If efficiency is a big concern then I'd suggest not being so strict on the check. I'm guessing that under normal use overflow won't be an issue, but do you really need the full 65K range (your example uses uint16)?
It would be easier if you assume some maximum on the number of threads you have running. This is a reasonable limit since no program has unlimited numbers of concurrency. So if you have N threads you can simply reduce your overflow limit to 65K - N. To compare if you overflow you don't need a CAS:
uint16_t current = count.load(std::memory_order_relaxed);
if( current >= (std::numeric_limits<uint16_t>::max() - num_threads - 1) )
throw std::runtime_error("count overflow");
count.fetch_add(1,std::memory_order_relaxed);
This creates a soft-overflow condition. If two threads come here at once both of them will potentially pass, but that's okay since the count variable itself never overflows. Any future arrivals at this point will logically overflow (until count is reduced again).

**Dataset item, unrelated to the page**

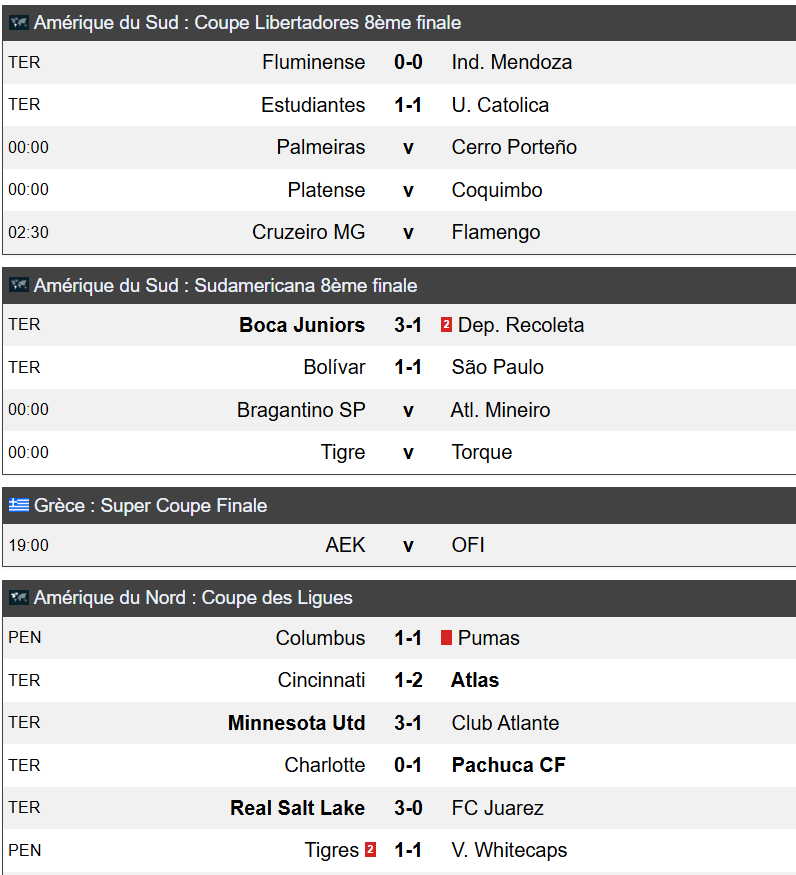Select the Palmeiras v Cerro Porteño match
This screenshot has height=875, width=796.
(399, 147)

It seems to me that there's still a race condition where count will be set to 0 momentarily such that another thread will see the 0 value.
Assume that count is at std::numeric_limits<uint16_t>::max() and two threads try to get the incremented value. At the moment that Thread 1 performs the count.compare_exchange_strong(my_val, my_val + 1), count is set to 0 and that's what Thread 2 will see if it happens to call and complete get_val() before Thread 1 has a chance to restore count to max().